You’d be hard-pressed to find a harder working or more dynamic rock musician than Buzz Osborne of the groundbreaking experimental sludge-metal outfit Melvins. Since 1986, Melvins have put out more than 25 studio albums and EPs, touring with a seldom seen ferocity. Pioneers of grunge music, King Buzzo and co. left the genre for others to perfect as they pushed their own experiments into the nether realms of noise and drone.
Now, Osborne is on the road with a new solo collection entitled This Machine Kills Artists. The acoustic record, which still manages to display sludge-metal influence, brims with excellent material and represents something truly unprecedented for Osborne. The Current caught up with King Buzzo himself over the phone, and we talked about his legacy in rock, his restless prolificacy and his fresh approach for This Machine.
Where many musical acts seem to muster up an album every three or fours years, Osborne’s work ethic hearkens back to a time when artists worked more consistently to put out one or even two releases a year. In our conversation, it quickly became apparent that for Osborne, this approach is a forgone conclusion. “I am only prolific compared to other dumb musicians, not to the world,” Osborne claimed. “That’s important. You know, most people work 40 hours a week just to pay the bills.” He continued, “I think that musicians are just lazy. If these people would work even half as much time as normal people do, who just work to make a living. [...] Like, with 20 hours a week, they could get so much done. But that doesn’t happen because musicians are the laziest group of people you’re gonna find.”
When pressed about his own legacy in rock music and the way in which his enormous body of work will be remembered, Osborne didn’t mince words. “I couldn’t care less. Legacies don’t do much for you, you know. I guess it’s nice and gets people interested to some degree. But I am much more about what I have done lately.” Hastily, he added, “I’m a doer, not a looker.”
We agreed that, to a certain extent, legacy is probably “a discussion for lookers and not doers.”
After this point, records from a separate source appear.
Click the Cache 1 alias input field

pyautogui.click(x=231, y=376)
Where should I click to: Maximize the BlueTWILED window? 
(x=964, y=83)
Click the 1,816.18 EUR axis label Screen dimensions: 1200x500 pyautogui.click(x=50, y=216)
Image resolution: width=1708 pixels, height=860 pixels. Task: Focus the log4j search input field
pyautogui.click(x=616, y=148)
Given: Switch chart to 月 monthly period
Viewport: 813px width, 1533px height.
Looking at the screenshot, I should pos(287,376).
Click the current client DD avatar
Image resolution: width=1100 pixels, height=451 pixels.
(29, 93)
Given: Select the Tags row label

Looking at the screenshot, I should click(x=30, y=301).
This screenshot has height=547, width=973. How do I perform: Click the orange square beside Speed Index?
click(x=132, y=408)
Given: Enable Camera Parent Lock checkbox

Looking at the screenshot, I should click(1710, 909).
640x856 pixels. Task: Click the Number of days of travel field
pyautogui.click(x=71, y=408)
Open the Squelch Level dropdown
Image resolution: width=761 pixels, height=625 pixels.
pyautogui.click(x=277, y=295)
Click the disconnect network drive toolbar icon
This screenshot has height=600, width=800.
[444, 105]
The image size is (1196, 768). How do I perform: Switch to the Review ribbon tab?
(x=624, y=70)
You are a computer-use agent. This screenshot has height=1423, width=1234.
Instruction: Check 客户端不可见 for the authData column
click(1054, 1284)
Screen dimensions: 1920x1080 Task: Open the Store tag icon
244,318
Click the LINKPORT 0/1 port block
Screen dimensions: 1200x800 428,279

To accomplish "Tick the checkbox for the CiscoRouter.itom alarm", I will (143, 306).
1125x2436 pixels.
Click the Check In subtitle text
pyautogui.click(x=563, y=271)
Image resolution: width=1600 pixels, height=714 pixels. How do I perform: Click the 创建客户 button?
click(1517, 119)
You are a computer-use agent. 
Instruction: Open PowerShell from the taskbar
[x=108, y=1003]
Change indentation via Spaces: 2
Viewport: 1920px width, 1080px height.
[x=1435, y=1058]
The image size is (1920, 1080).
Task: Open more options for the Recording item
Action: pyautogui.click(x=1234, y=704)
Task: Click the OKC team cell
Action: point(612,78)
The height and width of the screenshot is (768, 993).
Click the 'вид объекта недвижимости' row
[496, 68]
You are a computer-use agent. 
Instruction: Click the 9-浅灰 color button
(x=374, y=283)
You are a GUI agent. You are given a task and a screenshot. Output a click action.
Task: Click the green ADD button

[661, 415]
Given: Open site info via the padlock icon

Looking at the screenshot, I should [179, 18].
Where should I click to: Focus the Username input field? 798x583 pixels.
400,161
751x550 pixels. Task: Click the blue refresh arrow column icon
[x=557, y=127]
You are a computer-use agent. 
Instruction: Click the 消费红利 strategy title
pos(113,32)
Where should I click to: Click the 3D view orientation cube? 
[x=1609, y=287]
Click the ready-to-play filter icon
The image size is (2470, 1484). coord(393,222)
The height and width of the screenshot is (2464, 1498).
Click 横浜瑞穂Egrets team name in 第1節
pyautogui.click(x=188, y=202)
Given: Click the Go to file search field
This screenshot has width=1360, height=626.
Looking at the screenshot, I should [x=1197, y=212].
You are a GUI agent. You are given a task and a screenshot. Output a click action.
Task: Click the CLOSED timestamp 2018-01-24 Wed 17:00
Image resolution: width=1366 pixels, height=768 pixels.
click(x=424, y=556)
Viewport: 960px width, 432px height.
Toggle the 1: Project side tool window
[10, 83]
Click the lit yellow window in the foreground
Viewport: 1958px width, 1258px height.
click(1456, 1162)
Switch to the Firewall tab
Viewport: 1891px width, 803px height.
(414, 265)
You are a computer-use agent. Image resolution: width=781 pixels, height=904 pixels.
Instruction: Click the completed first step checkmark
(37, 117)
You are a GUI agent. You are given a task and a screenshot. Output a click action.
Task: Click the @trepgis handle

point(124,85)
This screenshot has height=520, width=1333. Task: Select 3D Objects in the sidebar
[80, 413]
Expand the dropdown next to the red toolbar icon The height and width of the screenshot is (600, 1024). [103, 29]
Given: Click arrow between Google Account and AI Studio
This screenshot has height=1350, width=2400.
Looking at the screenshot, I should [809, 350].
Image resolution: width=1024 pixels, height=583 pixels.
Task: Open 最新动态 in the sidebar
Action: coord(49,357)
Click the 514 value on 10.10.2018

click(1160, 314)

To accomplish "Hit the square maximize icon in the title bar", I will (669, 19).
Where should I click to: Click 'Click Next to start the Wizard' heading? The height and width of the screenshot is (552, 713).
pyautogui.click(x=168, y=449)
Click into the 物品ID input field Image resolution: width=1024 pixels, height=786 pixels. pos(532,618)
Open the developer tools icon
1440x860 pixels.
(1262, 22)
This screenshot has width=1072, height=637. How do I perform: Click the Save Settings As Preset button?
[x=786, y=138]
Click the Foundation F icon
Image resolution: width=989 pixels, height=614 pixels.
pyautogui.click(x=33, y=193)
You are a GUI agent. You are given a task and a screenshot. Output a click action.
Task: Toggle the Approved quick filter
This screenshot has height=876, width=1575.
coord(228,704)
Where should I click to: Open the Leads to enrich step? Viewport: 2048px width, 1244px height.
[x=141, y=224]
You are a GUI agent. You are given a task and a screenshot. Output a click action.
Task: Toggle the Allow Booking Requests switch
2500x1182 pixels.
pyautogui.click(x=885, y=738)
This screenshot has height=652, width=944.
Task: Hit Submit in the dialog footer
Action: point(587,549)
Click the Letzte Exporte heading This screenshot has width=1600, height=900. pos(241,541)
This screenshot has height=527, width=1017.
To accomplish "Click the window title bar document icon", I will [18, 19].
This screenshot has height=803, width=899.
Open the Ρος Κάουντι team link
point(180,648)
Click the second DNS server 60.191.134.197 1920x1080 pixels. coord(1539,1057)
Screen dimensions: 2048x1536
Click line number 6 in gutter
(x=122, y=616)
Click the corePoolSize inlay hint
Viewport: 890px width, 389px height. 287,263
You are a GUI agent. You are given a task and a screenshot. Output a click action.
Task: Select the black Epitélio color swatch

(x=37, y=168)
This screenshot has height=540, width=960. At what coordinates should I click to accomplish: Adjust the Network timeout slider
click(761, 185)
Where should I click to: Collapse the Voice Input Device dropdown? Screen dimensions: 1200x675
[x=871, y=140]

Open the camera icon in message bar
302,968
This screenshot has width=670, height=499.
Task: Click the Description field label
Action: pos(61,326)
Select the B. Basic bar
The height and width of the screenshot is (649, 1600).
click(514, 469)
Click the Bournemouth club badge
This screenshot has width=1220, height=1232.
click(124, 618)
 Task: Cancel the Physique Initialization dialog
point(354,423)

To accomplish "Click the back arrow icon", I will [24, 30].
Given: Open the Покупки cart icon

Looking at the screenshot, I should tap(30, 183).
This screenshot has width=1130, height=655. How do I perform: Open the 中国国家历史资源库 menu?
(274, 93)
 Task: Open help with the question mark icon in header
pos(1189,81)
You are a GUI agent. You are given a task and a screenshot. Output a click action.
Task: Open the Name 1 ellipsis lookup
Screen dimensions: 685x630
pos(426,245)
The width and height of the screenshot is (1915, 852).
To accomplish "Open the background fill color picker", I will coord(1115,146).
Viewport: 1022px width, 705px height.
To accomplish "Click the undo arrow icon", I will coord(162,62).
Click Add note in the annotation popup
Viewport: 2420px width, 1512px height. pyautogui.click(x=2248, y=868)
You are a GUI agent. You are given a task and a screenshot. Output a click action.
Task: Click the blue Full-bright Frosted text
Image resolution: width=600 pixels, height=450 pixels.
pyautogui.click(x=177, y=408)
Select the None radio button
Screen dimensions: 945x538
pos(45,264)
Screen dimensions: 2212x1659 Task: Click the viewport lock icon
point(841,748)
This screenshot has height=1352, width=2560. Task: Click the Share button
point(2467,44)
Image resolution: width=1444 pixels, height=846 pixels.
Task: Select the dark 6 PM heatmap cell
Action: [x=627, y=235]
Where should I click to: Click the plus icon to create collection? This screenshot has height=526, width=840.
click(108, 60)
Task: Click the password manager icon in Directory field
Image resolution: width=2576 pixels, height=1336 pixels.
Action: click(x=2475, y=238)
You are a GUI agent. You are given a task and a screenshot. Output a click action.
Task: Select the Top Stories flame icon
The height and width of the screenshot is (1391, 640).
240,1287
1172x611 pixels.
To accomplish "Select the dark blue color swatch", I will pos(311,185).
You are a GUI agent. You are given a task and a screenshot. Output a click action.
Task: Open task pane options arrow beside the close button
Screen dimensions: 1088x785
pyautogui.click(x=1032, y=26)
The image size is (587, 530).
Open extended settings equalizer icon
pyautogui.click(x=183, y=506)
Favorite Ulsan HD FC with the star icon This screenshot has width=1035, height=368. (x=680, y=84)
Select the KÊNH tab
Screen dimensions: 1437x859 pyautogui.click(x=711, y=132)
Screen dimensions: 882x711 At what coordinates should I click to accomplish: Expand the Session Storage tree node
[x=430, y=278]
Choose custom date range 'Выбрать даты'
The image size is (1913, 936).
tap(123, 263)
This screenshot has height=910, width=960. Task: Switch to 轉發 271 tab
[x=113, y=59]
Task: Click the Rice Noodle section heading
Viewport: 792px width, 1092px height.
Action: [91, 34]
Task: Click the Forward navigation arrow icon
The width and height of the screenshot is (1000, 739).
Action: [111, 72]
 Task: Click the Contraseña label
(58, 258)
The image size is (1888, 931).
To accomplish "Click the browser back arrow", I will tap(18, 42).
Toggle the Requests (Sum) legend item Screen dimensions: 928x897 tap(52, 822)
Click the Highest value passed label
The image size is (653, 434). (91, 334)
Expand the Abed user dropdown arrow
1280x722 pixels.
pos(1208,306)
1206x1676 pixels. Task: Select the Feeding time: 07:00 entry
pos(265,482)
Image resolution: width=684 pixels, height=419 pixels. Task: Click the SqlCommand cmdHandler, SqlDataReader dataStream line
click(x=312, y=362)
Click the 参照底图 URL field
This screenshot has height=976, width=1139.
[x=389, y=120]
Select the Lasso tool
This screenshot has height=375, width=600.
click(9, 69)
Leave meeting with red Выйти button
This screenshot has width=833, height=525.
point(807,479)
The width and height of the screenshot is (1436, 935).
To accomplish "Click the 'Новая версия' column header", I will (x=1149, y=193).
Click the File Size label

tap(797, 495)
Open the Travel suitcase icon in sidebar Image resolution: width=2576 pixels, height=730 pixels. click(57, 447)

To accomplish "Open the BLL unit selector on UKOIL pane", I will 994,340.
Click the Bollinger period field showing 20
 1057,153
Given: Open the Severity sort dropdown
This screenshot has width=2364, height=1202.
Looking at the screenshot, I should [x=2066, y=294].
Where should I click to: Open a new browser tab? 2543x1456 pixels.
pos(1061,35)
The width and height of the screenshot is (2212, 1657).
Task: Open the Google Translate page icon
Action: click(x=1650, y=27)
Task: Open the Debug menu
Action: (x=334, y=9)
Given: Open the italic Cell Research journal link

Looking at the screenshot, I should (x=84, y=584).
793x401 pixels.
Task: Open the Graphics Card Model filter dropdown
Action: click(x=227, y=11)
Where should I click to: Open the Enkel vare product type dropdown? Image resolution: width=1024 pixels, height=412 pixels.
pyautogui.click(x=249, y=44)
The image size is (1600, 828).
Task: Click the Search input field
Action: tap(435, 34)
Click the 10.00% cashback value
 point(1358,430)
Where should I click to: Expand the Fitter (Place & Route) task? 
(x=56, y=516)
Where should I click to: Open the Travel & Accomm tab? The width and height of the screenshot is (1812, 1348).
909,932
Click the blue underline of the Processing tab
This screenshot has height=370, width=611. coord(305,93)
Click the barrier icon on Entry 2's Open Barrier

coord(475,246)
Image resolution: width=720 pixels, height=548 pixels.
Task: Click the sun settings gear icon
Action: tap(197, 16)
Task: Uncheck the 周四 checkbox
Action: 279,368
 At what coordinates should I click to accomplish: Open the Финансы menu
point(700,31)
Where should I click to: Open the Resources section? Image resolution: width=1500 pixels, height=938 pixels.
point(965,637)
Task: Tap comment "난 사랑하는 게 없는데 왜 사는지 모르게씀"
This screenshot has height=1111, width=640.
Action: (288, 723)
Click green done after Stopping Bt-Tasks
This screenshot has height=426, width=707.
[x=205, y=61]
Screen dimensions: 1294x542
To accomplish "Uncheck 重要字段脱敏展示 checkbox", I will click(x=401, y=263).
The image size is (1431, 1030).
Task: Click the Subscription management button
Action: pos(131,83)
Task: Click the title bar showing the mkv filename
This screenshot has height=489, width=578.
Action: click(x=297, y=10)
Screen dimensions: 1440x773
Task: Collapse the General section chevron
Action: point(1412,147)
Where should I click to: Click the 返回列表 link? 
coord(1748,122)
Of his stellar new album, which will comprise about half of Monday’s show (to be supplemented by various Melvins selections), Osborne said: “I wanted to make a true acoustic album with nothing but guitar and vocals. [With this type of album] you are faced with not much to go on. The goal was to strip it down to next to nothing and make it work. On paper it doesn’t seem like it would work, but I think it does and so now my job is to go on the road and show people that I wasn’t nuts for this idea.”